> **RECORDS FOR PROCESSING**
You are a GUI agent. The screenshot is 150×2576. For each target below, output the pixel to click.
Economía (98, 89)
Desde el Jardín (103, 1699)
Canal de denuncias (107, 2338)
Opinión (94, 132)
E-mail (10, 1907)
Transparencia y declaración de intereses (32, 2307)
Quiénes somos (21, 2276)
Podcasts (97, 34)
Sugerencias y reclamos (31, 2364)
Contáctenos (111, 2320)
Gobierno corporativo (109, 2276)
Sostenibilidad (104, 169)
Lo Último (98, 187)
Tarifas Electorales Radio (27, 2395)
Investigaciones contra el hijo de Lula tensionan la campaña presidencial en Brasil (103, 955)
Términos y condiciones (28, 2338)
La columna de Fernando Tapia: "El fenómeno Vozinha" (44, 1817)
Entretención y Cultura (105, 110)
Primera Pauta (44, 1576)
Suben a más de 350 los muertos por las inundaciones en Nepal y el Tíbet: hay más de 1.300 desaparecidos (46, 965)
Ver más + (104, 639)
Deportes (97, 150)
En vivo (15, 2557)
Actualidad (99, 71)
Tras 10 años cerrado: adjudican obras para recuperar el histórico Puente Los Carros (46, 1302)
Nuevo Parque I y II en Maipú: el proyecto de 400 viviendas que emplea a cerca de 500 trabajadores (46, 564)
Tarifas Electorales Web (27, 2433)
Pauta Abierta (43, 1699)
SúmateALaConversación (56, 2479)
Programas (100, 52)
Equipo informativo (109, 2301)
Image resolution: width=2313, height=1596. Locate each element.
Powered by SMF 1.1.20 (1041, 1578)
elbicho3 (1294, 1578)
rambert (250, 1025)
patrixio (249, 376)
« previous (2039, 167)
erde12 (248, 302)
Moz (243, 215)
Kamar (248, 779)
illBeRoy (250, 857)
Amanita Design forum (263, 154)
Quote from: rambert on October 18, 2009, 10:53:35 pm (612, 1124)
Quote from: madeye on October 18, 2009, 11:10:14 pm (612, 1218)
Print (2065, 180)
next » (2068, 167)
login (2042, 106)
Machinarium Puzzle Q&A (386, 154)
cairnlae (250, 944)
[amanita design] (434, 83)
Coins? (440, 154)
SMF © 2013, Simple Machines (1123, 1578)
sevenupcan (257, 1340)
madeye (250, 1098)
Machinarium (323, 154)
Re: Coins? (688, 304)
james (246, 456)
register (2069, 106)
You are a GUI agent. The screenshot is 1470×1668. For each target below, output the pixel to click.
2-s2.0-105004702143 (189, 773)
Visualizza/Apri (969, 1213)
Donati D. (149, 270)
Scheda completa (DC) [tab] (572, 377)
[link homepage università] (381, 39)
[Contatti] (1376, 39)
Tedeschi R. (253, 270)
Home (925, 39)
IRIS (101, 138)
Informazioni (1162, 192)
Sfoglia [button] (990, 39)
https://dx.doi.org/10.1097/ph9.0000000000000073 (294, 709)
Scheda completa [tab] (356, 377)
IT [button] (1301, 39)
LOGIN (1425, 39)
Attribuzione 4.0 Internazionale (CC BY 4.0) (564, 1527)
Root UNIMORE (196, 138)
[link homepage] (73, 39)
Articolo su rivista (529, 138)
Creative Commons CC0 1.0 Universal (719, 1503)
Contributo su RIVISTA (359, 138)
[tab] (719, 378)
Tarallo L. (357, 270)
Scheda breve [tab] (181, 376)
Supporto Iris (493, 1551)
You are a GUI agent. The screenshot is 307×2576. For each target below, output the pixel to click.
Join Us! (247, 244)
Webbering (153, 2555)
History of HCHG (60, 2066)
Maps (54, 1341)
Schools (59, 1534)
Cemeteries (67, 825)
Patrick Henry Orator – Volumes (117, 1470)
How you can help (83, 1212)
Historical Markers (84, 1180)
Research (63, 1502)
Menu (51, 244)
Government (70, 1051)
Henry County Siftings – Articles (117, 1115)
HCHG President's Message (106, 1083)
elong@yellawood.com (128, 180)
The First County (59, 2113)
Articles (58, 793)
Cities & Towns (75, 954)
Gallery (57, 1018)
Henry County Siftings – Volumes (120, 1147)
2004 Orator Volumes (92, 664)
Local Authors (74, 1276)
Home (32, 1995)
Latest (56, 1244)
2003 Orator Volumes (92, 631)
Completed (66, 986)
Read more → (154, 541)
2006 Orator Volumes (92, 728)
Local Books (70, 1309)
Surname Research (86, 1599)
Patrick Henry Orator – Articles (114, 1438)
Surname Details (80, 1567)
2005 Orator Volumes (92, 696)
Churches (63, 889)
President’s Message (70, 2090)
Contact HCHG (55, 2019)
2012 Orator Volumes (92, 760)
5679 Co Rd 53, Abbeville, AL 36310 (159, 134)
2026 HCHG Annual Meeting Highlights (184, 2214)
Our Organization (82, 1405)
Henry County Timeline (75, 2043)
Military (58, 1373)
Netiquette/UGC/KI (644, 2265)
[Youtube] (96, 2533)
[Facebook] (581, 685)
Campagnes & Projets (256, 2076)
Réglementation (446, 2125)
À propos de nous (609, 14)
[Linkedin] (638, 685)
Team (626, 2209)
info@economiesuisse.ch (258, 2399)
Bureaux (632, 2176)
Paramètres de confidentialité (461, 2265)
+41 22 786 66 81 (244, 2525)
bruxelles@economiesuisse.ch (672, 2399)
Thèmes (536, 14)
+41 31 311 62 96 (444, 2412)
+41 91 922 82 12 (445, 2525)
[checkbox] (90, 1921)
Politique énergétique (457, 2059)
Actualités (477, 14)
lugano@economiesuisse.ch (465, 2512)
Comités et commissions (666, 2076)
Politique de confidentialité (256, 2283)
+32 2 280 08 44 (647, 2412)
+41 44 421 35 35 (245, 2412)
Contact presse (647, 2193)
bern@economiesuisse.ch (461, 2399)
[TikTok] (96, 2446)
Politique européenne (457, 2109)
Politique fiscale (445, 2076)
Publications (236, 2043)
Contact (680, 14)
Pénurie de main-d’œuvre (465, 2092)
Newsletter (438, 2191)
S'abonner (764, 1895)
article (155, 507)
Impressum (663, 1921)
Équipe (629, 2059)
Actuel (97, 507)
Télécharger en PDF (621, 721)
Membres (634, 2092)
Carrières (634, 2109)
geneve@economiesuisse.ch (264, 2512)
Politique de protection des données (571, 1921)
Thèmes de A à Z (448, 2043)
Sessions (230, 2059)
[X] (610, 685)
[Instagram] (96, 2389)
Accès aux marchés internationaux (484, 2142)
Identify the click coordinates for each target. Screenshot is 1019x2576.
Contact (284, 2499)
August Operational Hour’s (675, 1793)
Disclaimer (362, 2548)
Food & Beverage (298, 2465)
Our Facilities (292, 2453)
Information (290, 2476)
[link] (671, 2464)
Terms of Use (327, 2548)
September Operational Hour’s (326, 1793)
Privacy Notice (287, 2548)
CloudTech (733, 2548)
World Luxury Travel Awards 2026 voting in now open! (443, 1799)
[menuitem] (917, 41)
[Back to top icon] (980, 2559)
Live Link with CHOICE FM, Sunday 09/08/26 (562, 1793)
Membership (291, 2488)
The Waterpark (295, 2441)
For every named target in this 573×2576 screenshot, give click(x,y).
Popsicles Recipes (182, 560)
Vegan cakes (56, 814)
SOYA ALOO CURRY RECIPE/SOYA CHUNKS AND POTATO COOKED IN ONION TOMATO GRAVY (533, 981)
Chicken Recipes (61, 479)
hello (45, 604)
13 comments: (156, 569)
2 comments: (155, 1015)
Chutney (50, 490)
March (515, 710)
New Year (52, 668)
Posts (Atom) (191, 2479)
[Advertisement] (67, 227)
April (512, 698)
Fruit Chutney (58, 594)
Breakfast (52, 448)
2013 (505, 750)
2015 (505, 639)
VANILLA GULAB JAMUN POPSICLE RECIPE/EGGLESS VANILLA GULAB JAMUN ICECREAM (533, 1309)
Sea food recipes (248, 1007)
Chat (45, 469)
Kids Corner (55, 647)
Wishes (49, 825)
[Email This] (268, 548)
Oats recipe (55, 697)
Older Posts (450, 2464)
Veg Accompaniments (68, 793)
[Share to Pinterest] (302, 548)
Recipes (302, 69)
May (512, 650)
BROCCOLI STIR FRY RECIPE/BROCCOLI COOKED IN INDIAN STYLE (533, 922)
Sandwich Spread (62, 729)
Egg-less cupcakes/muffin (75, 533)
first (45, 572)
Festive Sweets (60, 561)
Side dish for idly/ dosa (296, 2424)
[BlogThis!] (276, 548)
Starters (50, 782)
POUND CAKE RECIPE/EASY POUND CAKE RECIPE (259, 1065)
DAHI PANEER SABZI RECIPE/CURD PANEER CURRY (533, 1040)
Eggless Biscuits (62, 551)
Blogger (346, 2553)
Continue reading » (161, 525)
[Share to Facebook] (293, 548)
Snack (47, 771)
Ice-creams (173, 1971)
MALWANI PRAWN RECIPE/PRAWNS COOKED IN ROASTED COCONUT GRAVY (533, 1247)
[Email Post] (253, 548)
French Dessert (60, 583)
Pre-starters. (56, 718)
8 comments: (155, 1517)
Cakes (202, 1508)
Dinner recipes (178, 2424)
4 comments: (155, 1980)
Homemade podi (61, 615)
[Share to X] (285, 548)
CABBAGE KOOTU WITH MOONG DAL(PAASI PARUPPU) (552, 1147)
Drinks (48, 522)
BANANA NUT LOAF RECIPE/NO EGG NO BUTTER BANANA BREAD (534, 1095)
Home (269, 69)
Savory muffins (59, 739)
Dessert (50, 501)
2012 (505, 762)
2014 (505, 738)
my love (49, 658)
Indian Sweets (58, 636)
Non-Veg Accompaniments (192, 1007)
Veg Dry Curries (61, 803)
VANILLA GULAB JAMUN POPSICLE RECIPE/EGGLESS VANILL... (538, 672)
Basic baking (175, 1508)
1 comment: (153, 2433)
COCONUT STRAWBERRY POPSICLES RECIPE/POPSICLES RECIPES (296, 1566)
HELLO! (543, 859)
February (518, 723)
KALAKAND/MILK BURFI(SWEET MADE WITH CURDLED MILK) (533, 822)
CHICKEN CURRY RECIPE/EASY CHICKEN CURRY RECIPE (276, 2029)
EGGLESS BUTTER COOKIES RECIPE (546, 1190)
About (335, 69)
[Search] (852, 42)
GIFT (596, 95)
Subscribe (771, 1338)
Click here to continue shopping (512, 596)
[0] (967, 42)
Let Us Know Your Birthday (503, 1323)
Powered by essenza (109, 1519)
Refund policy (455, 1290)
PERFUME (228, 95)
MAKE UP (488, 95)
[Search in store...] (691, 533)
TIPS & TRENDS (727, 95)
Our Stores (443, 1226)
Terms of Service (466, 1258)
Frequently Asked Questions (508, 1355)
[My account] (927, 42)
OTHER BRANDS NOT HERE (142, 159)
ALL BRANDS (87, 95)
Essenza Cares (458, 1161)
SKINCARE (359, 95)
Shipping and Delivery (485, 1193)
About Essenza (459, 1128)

> **PROBLEM TO SOLVE**
Answer with one number only: how many lines in the data contain the word "HCHG"?

> **THE COMPLETED TASK**
4